Lithonia High School is a public high school located in Stonecrest, Georgia, United States, near Lithonia. A part of the DeKalb County School District, it serves 1,450 students in grades 9–12.  Darrick McCray is the current principal. The school offers many clubs and extracurricular activities, including book club, Men of Distinction, Future Business Leaders of America, robotics, marching band, and chorus. Sports include baseball, football, basketball, volleyball, swimming, golf, tennis, soccer, track, gymnastics, cheerleading, softball, and wrestling.

The school was formerly in the Redan census-designated place.
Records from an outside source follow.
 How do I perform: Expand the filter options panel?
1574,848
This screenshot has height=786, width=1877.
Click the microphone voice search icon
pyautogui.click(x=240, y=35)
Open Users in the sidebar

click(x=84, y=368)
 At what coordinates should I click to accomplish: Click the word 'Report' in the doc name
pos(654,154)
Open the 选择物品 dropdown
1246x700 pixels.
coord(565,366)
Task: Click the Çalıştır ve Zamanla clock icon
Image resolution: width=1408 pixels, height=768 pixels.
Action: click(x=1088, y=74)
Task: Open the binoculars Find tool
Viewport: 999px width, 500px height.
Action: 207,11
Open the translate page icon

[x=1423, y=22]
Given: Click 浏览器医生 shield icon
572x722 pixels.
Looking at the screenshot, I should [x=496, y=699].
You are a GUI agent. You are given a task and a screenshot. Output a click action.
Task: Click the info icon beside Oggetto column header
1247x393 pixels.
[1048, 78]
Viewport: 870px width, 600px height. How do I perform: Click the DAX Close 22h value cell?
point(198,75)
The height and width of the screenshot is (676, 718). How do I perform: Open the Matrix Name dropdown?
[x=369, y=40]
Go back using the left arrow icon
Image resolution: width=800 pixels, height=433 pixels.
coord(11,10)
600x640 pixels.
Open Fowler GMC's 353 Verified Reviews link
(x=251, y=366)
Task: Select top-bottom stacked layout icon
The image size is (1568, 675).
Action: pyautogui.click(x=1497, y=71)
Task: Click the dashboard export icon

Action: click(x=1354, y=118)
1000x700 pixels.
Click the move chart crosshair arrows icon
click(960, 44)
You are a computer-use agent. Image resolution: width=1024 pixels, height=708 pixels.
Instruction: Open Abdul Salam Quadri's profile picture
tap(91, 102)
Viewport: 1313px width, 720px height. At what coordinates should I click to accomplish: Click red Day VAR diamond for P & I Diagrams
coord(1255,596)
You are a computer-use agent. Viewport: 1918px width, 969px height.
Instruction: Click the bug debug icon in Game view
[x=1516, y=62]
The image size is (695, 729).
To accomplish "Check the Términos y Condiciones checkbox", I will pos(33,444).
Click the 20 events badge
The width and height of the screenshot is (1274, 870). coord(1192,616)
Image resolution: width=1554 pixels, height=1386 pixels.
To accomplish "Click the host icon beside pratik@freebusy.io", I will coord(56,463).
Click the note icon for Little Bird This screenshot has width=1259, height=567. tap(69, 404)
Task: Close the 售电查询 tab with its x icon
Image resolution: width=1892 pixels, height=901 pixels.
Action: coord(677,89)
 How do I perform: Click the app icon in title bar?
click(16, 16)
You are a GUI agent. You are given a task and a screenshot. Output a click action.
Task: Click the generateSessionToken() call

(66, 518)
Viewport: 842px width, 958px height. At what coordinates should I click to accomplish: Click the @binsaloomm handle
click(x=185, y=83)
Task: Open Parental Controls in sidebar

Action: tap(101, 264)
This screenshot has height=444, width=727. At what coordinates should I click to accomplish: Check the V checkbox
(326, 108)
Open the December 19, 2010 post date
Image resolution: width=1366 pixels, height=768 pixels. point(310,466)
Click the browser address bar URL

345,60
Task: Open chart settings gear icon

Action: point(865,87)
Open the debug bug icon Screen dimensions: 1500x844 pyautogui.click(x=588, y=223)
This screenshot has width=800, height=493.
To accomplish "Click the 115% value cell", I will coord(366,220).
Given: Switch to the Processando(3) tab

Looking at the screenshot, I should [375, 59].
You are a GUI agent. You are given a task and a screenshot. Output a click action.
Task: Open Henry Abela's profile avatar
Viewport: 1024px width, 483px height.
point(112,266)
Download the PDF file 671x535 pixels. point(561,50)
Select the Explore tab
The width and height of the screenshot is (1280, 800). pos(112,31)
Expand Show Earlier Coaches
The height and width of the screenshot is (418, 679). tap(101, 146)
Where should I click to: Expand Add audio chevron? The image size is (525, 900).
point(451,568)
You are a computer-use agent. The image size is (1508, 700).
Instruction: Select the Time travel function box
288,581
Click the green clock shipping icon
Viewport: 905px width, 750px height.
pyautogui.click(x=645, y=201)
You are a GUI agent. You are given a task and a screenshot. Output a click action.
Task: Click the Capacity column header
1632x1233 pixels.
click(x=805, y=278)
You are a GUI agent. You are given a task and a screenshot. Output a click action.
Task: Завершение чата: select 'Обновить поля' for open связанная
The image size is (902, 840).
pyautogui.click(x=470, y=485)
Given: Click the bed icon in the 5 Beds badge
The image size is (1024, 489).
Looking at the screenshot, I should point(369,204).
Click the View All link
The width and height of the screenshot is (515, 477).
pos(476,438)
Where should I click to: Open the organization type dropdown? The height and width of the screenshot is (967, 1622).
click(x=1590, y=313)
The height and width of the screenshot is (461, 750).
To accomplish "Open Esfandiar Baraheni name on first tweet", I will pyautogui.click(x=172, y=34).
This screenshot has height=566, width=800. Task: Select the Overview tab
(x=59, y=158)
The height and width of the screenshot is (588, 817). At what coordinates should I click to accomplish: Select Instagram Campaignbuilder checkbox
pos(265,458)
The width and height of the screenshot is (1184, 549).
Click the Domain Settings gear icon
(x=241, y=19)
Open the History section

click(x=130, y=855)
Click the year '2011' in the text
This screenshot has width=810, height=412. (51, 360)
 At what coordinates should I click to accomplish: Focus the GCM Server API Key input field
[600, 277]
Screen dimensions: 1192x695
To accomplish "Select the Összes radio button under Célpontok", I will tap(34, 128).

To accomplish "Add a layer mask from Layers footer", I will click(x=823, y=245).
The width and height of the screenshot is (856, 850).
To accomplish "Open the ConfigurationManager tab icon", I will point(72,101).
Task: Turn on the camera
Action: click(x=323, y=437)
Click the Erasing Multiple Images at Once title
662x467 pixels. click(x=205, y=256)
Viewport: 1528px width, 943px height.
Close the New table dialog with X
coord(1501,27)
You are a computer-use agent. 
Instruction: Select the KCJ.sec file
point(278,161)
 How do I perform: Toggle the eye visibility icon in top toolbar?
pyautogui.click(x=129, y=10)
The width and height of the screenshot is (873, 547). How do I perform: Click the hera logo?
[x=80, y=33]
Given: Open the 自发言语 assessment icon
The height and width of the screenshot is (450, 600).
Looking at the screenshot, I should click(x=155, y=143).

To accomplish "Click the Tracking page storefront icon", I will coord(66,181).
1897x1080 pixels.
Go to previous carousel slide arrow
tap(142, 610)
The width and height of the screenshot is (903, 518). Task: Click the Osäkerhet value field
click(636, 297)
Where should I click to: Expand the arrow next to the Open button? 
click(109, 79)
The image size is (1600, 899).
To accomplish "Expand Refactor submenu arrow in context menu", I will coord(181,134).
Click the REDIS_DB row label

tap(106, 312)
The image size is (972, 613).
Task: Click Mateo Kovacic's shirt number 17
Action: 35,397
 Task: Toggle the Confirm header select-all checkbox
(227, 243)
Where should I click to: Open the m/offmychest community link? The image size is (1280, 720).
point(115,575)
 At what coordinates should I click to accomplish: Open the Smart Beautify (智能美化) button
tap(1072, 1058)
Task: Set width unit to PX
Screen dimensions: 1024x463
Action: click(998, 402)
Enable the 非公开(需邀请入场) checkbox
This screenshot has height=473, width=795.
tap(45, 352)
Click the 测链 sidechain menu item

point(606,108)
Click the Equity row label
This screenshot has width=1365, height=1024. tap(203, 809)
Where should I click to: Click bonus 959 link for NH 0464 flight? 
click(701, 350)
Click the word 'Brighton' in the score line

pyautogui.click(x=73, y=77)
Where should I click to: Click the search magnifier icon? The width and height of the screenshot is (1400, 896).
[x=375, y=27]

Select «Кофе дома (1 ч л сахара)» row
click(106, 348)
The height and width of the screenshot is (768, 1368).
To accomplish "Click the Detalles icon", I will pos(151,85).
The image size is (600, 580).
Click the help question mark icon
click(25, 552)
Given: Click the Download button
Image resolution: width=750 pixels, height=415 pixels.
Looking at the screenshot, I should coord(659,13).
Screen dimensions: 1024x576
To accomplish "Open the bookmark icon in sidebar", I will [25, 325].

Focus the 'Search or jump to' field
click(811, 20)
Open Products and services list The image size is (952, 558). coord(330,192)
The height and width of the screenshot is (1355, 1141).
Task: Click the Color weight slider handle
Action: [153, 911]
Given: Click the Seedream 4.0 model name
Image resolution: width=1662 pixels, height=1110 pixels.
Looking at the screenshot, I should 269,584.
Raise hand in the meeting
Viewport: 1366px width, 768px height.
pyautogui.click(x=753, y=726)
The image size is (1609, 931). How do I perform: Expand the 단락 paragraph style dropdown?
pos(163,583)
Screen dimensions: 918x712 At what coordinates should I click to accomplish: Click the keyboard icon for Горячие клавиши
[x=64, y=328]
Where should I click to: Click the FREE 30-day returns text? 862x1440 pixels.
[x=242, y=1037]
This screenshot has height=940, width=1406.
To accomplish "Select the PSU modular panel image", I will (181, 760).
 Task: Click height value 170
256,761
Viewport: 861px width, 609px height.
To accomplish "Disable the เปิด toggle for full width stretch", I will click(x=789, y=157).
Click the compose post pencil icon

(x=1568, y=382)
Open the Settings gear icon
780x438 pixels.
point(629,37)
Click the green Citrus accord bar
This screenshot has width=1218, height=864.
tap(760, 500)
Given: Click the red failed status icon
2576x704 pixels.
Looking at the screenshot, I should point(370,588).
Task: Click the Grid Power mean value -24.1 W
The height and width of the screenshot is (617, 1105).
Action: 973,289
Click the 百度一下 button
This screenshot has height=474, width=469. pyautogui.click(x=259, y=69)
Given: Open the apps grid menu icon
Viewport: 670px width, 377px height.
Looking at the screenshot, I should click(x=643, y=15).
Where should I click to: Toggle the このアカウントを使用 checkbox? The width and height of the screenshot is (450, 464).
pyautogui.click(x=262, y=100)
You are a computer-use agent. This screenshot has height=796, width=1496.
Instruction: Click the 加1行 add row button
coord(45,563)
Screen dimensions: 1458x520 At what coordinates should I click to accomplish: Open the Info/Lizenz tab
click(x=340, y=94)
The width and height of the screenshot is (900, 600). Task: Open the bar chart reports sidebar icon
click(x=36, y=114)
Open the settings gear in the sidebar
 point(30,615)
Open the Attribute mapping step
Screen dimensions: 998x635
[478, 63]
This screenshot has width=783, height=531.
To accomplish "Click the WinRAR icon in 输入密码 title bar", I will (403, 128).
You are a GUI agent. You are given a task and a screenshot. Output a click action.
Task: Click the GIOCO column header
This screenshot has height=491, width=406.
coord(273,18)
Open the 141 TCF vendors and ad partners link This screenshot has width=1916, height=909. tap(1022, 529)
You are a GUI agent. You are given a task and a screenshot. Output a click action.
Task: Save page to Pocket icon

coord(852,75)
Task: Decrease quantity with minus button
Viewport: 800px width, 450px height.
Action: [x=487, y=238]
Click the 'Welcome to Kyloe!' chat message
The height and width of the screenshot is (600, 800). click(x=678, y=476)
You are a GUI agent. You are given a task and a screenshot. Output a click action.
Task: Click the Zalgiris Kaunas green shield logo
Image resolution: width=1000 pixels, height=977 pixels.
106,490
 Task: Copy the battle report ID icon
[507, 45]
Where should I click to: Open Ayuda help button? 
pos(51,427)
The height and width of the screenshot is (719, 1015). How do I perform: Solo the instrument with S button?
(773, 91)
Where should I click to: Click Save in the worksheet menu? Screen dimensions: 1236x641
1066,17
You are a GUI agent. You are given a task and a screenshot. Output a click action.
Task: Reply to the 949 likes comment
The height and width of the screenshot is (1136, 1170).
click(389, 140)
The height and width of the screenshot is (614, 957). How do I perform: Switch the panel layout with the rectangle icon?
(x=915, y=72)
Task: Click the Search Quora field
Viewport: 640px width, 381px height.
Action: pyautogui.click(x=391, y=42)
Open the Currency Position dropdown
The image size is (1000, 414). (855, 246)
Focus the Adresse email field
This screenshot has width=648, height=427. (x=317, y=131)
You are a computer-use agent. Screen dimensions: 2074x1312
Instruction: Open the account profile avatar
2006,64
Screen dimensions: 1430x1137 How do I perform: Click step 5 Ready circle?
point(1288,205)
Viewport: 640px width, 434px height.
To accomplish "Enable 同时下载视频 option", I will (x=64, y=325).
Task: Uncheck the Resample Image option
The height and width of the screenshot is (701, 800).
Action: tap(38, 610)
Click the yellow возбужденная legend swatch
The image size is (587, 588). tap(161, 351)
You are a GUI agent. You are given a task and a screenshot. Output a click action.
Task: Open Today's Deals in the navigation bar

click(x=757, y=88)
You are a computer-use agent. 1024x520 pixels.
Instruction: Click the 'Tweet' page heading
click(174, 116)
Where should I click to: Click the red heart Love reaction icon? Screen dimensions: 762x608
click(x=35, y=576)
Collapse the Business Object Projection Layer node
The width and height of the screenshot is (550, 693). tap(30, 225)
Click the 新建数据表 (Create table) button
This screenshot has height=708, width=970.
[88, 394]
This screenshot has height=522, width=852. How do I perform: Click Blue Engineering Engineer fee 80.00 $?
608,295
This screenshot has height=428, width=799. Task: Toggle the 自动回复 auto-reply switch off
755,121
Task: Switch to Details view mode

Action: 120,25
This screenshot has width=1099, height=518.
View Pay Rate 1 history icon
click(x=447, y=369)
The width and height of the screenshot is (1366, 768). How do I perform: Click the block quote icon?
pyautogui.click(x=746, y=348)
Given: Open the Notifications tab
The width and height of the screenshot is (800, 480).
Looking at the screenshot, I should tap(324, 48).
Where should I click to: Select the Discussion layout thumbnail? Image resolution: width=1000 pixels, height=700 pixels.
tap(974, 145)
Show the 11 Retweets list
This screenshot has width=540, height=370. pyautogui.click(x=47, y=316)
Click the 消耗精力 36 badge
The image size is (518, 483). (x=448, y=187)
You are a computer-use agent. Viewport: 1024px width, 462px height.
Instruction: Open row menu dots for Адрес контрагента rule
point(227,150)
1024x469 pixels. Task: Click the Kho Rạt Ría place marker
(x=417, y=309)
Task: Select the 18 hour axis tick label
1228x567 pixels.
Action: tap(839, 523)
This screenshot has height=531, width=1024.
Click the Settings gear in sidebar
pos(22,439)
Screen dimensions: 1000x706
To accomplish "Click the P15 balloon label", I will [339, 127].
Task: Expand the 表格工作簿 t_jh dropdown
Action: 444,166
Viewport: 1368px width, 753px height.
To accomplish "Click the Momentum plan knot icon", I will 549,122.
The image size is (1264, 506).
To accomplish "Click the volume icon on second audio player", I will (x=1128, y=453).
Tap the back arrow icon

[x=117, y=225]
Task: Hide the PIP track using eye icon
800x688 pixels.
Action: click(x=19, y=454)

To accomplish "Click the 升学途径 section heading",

As of the 2013–2014 school year, students at Lithonia High are required to wear school uniforms.

In 2014, 2015 and 2016, Lithonia was recognized for having a Gates Millennium Scholar.

Accreditation
On December 17, 2012, the Southern Association of Colleges and Schools announced that it had downgraded the DeKalb County Schools System's status from "on advisement" to "on probation," and warned the school system that the loss of their accreditation was "imminent."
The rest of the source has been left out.